**DATA LISTING:**
[Start of section]

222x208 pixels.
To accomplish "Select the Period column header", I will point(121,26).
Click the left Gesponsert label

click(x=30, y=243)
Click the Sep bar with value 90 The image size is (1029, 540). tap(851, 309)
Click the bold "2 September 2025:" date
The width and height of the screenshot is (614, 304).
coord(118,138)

[End of section]
[Start of section]

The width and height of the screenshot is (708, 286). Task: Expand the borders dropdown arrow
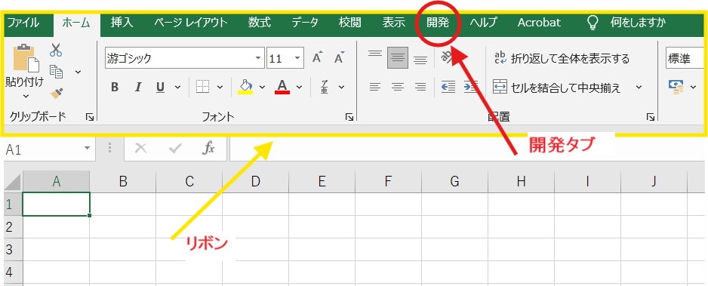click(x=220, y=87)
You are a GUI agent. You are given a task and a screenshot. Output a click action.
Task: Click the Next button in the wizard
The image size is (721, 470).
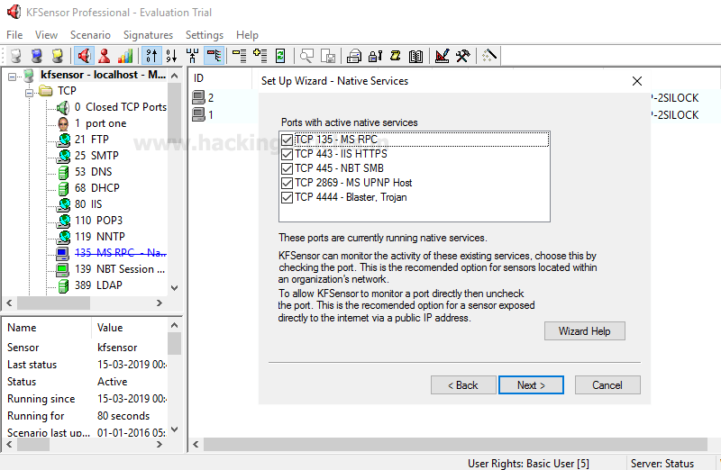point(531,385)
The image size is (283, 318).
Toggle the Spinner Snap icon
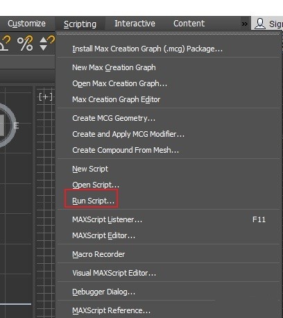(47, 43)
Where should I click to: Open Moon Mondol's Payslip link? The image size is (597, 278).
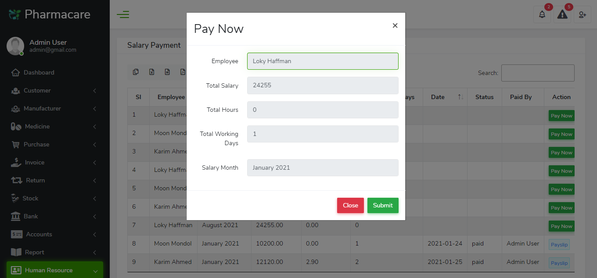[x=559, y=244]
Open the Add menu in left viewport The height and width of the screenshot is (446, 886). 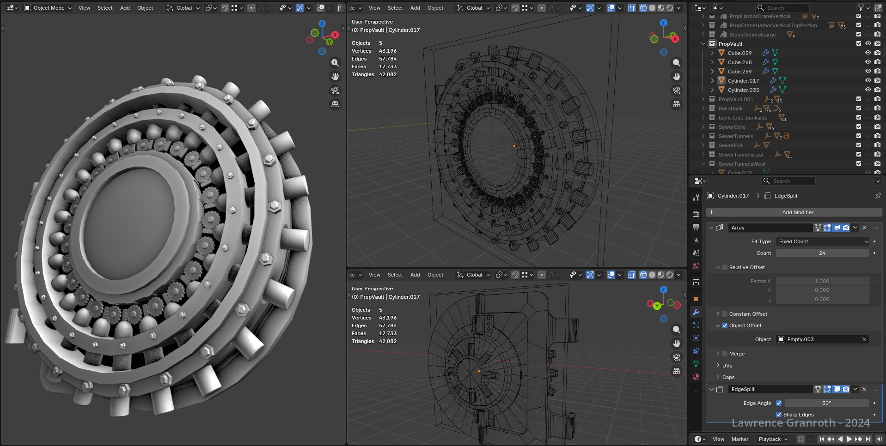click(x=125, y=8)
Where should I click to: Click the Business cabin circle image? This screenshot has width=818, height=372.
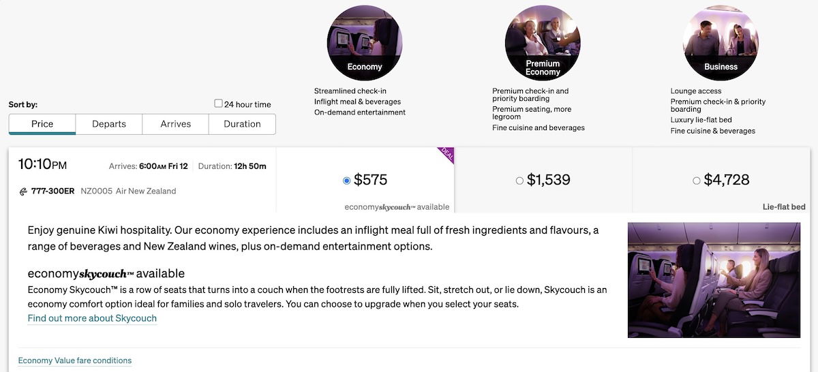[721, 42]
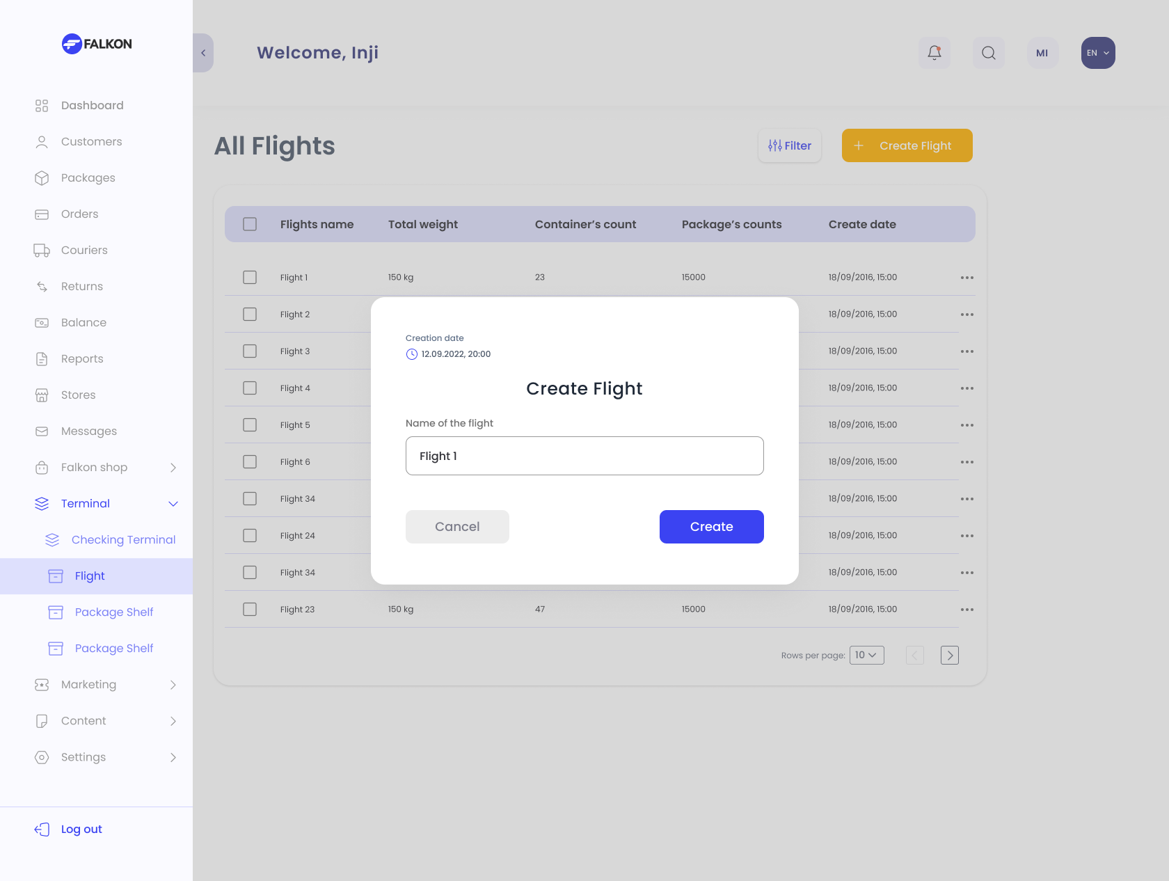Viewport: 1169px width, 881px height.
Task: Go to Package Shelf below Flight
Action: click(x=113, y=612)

[End of section]
[Start of section]

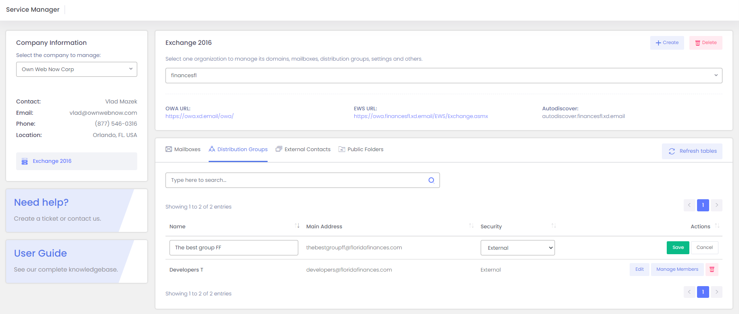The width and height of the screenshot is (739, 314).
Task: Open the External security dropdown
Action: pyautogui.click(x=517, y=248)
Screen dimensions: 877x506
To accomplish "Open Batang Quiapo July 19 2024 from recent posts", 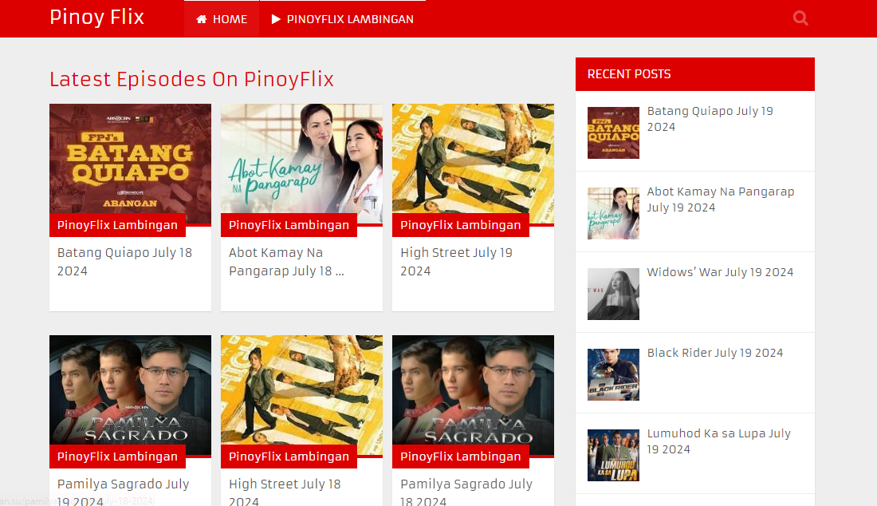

[End of section]

**WHAT YOU SHOULD DO:** Using the data above, return the lines from the one holding "Screen dimensions: 877x506" through the one holding "Batang Quiapo July" exactly, but not the pictures.

**WORKED SOLUTION:**
Screen dimensions: 877x506
To accomplish "Open Batang Quiapo July 19 2024 from recent posts", 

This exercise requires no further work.